Все это, конечно, не сразу и не полностью, ложилось в сознание: слишком оно было занято острой борьбой, душевным тем неуютом и беспорядком, в котором, как тучи, громоздясь одна на другую, теснились: и ревность, и подозрения, и горечь гонения, и едкие мысли о славе, о женской любви, и оскорбления отца, и неразрешенный конфликт… Такова была его «скука». Но глубже, как бы под землей, откуда на свет еще не пробились едва прораставшие зерна, уже ощутимо рождалось предчувствие богатых творческих дней.

Шла осень – пора, когда Пушкину особенно крепко работалось; пора, когда жаркое лето сменялось уже предвкушением мороза; так было и у него: уже была на пороге тишина одиночества, исполненная буйной внутренней жизни. И на грани этих двух стихий, сопутствующих всякому творчеству – внутреннего огня чувства и мысли и холодного ясного мастерства, – было похоже на то, как поначалу отпотевает стекло, позже, в дыханье мороза, давая уже и узоры тропических знойных цветов. Это спокойное формирование и дозревание образов, в которые вливается мысль и самая жизнь, Пушкин уже и теперь ощущал в полную меру, невзирая на все кочевое свое неустройство.

Так уже и теперь эта его боевая приподнятость и настороженность вливались и в широкое русло «Онегина». И странное дело, здесь сразу же дыхание становилось свободнее, легче, и невольно он ослаблял напряжение своей тетивы, которое делало его уединенные выпады подобными именно полету стрелы.

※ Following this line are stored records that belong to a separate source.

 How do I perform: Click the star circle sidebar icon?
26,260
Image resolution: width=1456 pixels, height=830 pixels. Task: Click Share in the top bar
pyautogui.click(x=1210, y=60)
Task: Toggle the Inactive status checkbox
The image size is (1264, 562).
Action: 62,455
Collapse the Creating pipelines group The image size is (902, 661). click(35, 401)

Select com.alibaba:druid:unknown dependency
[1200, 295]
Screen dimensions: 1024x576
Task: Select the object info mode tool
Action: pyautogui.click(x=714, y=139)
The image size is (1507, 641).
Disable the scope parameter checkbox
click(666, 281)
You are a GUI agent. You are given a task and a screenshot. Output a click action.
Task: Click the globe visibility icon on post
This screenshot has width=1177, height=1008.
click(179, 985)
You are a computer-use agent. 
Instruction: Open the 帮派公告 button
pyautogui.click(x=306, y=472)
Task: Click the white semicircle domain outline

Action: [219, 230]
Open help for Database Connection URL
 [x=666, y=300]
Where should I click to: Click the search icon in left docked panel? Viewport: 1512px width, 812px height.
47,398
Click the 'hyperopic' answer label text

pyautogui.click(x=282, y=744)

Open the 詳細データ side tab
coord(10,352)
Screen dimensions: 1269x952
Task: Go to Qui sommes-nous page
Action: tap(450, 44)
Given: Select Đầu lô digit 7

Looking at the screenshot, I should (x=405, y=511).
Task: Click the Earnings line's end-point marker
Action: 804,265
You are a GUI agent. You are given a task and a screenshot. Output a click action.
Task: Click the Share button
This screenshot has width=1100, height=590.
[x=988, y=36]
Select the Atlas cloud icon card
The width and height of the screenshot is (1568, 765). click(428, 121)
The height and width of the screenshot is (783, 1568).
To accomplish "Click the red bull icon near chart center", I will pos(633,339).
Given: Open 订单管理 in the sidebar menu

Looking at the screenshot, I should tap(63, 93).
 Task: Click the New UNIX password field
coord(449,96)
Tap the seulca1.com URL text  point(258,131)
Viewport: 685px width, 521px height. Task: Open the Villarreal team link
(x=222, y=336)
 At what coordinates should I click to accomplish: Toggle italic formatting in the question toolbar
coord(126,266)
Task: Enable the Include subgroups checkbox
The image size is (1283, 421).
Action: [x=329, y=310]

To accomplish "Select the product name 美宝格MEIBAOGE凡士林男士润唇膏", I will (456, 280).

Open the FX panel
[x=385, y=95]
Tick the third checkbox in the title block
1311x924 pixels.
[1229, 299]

За эти горячие деревенские дни он набросал и сатиру на милых девиц, его окружавших:

Но ты, губерния Псковская,

Теплица юных дней моих,

Что может быть, страна пустая.

Несносней барышень твоих?

Эту строфу, однако же, он поленился отделать и вообще несносных барышень пожалел… Да и то сказать: ведь бывали минуты, когда казались они гораздо милее.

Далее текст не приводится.